### [Aim of the task]
Would you return the lines from the one that contains "[Politik MV] (196, 123)" to the last line of the entries below, exactly and with nothing added?

Dataset records:

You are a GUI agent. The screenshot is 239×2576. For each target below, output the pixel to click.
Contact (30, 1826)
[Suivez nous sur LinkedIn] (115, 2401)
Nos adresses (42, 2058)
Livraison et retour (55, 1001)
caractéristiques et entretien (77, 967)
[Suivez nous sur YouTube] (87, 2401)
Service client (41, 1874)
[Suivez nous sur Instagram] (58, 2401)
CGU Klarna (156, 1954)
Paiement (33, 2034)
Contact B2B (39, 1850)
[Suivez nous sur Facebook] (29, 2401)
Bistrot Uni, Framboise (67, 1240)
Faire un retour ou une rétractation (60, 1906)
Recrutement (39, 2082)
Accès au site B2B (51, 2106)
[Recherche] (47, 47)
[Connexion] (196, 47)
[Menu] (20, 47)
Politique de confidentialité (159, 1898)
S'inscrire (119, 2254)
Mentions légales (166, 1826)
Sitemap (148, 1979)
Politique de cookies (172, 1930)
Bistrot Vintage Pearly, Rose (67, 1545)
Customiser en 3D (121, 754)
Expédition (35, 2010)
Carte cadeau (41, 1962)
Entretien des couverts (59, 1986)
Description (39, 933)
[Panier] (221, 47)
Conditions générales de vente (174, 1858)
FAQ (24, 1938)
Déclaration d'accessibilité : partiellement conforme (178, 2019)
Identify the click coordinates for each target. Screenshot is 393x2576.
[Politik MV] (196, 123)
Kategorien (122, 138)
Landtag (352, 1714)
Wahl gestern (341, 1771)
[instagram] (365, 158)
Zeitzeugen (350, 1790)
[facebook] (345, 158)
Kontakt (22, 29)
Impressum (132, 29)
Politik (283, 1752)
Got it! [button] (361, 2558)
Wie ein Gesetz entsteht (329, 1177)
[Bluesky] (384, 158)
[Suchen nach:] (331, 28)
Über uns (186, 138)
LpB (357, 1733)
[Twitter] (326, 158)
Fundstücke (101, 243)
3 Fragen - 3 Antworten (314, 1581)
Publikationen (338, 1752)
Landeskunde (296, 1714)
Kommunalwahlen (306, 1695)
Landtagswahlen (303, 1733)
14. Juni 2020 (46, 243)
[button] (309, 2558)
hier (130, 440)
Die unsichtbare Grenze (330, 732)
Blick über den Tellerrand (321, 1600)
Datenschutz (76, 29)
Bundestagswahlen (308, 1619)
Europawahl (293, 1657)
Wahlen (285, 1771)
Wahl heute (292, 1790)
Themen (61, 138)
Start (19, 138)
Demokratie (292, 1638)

### [Result of this exercise]
[Politik MV] (196, 123)
Kategorien (122, 138)
Landtag (352, 1714)
Wahl gestern (341, 1771)
[instagram] (365, 158)
Zeitzeugen (350, 1790)
[facebook] (345, 158)
Kontakt (22, 29)
Impressum (132, 29)
Politik (283, 1752)
Got it! [button] (361, 2558)
Wie ein Gesetz entsteht (329, 1177)
[Bluesky] (384, 158)
[Suchen nach:] (331, 28)
Über uns (186, 138)
LpB (357, 1733)
[Twitter] (326, 158)
Fundstücke (101, 243)
3 Fragen - 3 Antworten (314, 1581)
Publikationen (338, 1752)
Landeskunde (296, 1714)
Kommunalwahlen (306, 1695)
Landtagswahlen (303, 1733)
14. Juni 2020 (46, 243)
[button] (309, 2558)
hier (130, 440)
Die unsichtbare Grenze (330, 732)
Blick über den Tellerrand (321, 1600)
Datenschutz (76, 29)
Bundestagswahlen (308, 1619)
Europawahl (293, 1657)
Wahlen (285, 1771)
Wahl heute (292, 1790)
Themen (61, 138)
Start (19, 138)
Demokratie (292, 1638)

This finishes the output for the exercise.